As orelhas proeminentes – comumente chamadas de orelhas em abano – configuram uma alteração congênita do pavilhão auricular com malformação das unidades anatômicas da orelha externa. Ela representa a malformação mais frequente da cabeça e pescoço, e apesar de não existir qualquer alteração funcional do pavilhão auricular e nem prejuízo para a audição, costuma acarretar importantes transtornos psicossociais na infância, como dificuldade de interação social, baixas autoestima e autoconfiança, assim como pode estar associada a uma causa comum de sofrimento psíquico na infância.
Otoplastia é o nome dado à cirurgia para tratamento da orelha em abano, indicada geralmente a partir dos 5 anos de idade.
O tipo de anestesia a ser utilizada tem relação com a idade do paciente, podendo ser anestesia geral (indicada para as crianças) e anestesia local (para adolescentes e adultos). Em geral, o paciente recebe alta no mesmo dia do procedimento, após a recuperação pós anestésica.

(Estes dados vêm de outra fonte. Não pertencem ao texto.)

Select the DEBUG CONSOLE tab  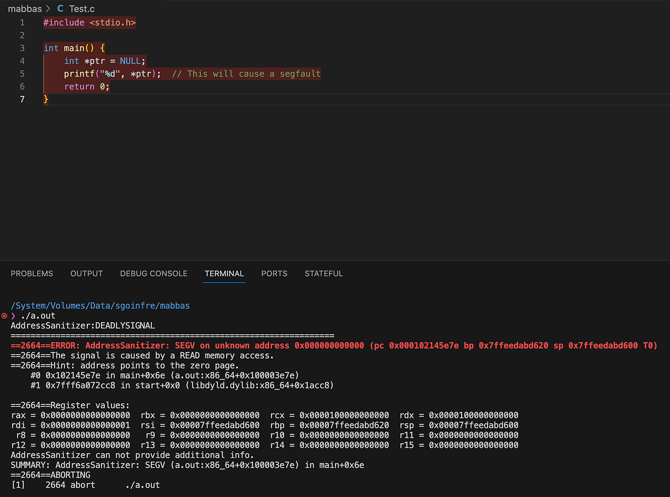pos(154,274)
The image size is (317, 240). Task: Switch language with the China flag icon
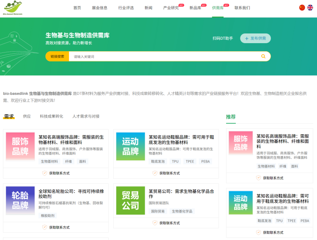pyautogui.click(x=302, y=8)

No pós-operatório, é comum haver edema (inchaço) e hipersensibilidade nas orelhas.
Os pontos são retirados entre sete a dez dias, tendo o paciente que se utilizar de uma faixa na cabeça cobrindo as orelhas operadas durante 1 mês.
A cicatriz é praticamente imperceptível, porque fica escondida no sulco atrás da orelha, e o resultado costuma ser bastante satisfatório ao paciente.